Unlike traditional bits stored in fixed locations, skyrmions can move, gliding through materials like microscopic beads on a track. This opens the door to entirely new types of memory, where data is not just stored, but dynamically transported.
 
It’s a concept that feels almost biological, less like rigid hardware, more like a flowing system.
 
And it raises new questions:
  • Could memory become something that evolves in real time?
  • Could computing architectures shift from static layouts to dynamic ones?
  • Could supercomputers become not just faster, but fundamentally different?

From theory to technology

There is still a long road ahead.
 
One major challenge is temperature: many skyrmion systems currently require conditions that are impractical for everyday devices. Researchers are now working to design materials that function reliably at higher, more accessible temperatures.
 
But the path forward is clearer than before.
 
By linking electronic structure to magnetic behavior, scientists are moving from trial-and-error experimentation to intentional design, engineering materials with properties tailored for computation.

A curious future, computed at the nanoscale

What makes this discovery so compelling is not just its potential, but its strangeness.
 
A swirling pattern of spins, once a mathematical curiosity, now sits at the center of a possible technological shift.
 
And like many breakthroughs in modern science, it exists at the intersection of disciplines:
  • quantum physics
  • materials science
  • nanotechnology
  • and, increasingly, supercomputing
Understanding, simulating, and ultimately harnessing skyrmions requires immense computational power.
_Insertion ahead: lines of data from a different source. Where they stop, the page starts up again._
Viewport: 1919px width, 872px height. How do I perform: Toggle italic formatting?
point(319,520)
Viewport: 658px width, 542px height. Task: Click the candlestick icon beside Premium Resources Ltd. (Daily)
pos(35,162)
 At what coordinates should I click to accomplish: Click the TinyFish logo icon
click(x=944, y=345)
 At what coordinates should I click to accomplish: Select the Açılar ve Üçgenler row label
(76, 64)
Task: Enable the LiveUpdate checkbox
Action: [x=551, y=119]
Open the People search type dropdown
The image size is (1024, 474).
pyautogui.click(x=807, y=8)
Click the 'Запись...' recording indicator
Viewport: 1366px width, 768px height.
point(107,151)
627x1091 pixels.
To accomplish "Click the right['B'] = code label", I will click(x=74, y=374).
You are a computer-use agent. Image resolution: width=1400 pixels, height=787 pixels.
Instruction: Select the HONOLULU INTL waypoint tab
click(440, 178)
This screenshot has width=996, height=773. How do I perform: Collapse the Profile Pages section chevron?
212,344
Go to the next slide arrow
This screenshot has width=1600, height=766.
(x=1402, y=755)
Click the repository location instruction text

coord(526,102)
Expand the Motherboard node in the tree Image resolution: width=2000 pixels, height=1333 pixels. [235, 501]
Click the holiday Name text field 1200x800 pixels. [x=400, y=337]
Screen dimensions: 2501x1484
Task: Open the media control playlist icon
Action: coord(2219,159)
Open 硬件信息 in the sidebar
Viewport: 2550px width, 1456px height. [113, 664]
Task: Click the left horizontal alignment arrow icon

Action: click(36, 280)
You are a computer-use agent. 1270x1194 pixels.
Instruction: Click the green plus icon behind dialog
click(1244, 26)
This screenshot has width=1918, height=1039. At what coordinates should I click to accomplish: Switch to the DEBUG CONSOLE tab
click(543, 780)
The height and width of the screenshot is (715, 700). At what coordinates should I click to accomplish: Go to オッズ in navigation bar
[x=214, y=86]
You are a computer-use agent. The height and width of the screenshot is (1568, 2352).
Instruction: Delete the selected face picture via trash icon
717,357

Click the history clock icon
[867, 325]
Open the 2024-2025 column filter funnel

Their behavior emerges from complex interactions that only advanced modeling and high-performance computing can fully capture.

The smallest frontier

In the race toward more powerful supercomputers, it’s tempting to think in terms of scale, more cores, more data, more energy.
 
But skyrmions suggest a different path.
 
One where progress comes not from building bigger systems, but from discovering smaller, smarter ones.
 
Where the future of computation may hinge on structures so small they were once invisible to science, and so elegant they almost feel like nature’s own code.
 
And where curiosity, once again, leads the way.